The transformative power of live theatre is an undeniable force that can shape lives, broaden horizons, and ignite passions. For nearly four decades, the Denver Center for the Performing Arts (DCPA) Education department has introduced such experiences to schools and communities across Colorado through its Theatre for Young Audiences (TYA) and Student Matinee programs. With a return run of Little Red this fall, the DCPA continues its mission of engaging and inspiring young minds through the magic of theatre.

Shepherd Boy and Little Red pose during a dance number in Little Red. Their legs are apart and their arms are stretched wide.

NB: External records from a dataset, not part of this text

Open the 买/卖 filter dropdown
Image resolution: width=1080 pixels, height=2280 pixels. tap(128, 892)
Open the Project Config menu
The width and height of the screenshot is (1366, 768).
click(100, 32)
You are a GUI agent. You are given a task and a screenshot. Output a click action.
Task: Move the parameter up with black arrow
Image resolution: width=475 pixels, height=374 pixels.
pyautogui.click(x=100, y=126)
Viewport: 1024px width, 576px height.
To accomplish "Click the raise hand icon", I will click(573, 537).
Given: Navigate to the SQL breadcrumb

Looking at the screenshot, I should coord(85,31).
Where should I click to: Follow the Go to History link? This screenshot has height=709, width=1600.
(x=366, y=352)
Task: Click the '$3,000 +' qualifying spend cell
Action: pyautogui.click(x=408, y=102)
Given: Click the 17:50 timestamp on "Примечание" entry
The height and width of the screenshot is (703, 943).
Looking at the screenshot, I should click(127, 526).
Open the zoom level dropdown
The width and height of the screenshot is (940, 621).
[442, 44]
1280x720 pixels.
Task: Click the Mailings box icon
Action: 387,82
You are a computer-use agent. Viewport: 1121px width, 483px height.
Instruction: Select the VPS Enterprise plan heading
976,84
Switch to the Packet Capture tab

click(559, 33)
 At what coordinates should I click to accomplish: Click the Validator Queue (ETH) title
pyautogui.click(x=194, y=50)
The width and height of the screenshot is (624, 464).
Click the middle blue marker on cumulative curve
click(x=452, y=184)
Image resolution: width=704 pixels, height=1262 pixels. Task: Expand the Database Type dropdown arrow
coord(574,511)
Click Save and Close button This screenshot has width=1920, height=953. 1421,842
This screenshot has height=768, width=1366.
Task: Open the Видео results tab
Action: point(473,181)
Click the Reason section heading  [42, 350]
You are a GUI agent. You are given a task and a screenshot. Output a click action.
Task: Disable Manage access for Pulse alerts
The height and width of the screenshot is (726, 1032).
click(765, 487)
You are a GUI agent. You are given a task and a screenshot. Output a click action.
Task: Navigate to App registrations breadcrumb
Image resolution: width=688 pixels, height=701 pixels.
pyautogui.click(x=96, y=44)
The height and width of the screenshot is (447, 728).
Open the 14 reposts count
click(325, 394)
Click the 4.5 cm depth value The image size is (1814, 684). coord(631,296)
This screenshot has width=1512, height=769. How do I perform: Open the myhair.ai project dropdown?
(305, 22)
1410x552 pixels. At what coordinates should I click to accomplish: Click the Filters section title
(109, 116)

Sean Scrutchins and Brittany Mendoza in Little Red. Photo by Amanda Tipton Photography

“TYA is geared towards a younger audience, so the show is much shorter than your average theatre production, only about an hour long,” Jessica Bergin, Associate Director of Group Sales, explained. “Kids are going to have a good time. They don’t have to sit super quiet in the theatre. It’s okay for them to shout out, clap, and cheer on their favorite characters.”

Last year, the DCPA Education program served 128 schools with their run of Little Red. The program strives to make theater accessible to all early learning centers by offering scholarships for Title One schools, interactive post-show workshops, and lunch space. Little Red is more than just a play; it’s an opportunity for schools to introduce students to the world of imagination and learning.

Beyond TYA, the Student Matinee program continues bringing the magic of theatre to students through 12th grade. Since 1984, student matinees have offered students and educators a comprehensive experience designed to provide creative, theatre-based learning that connects shows to state curriculums.

Before arriving at the Performing Arts Complex, educators receive professionally prepared study guides with valuable insights into the play, playwright, themes, and characters without giving away too much of the plot. These study guides become educators’ resources for preparing for their trips and help launch conversations with their students.

But the learning doesn’t stop there. The DCPA teaching artists facilitate pre or post-show workshops, which delve deeper into the production’s themes. Using theatrical activities, workshops provide entry points for students to connect with the play on a more profound level.

The Three Little Pigs stand with their cart full of bricks. They are looking at Little Red, who stands on top of a log wearing a red poncho.

Matt Zambrano, Alex Campbell, Sean Scrutchins, and Brittany Mendoza in Little Red. Photo by Amanda Tipton Photography

Following performances, students can participate in a post-show talkback. These sessions, facilitated by the DCPA’s education team, allow students to interact with actors and production staff. They can ask questions, gain insights into the creative process, and explore nuances of the performance. It’s a chance for students to see the theater as a living, breathing art form, and for many, it’s their first glimpse behind the scenes.

Aside from the entertainment value, these experiences open a world of possibilities for students. They encourage critical thinking, empathy, and creativity. One educator remarked, “More opportunities equal more people who want to get their foot in the door when it comes to theatre and being able to intake literacy with a more critical lens.” These matinees empower young minds to explore the world of literature and drama from a fresh perspective.

Through TYA and Student Matinees, the DCPA provides students of all ages with an opportunity that might otherwise be out of reach. As one student put it, “There are some kids in theatre, like me, who aren’t able to see shows like this because of limitations. We rarely get to experience something like this.”

The Wolf poses in front of Grandma's house as he sings. He's bent on one knee with his arms outstretched.

Matt Zambrano as The Wolf in Little Red. Photo by Amanda Tipton Photography.

The DCPA is not just staging productions; it’s staging experiences that shape the lives of young minds. Little Red is just one chapter, perhaps the beginning, of a student’s love for the arts that can last a lifetime. As these programs continue to touch the lives of thousands of students, the DCPA remains committed to opening doors to a world of wonder and imagination for students across the region.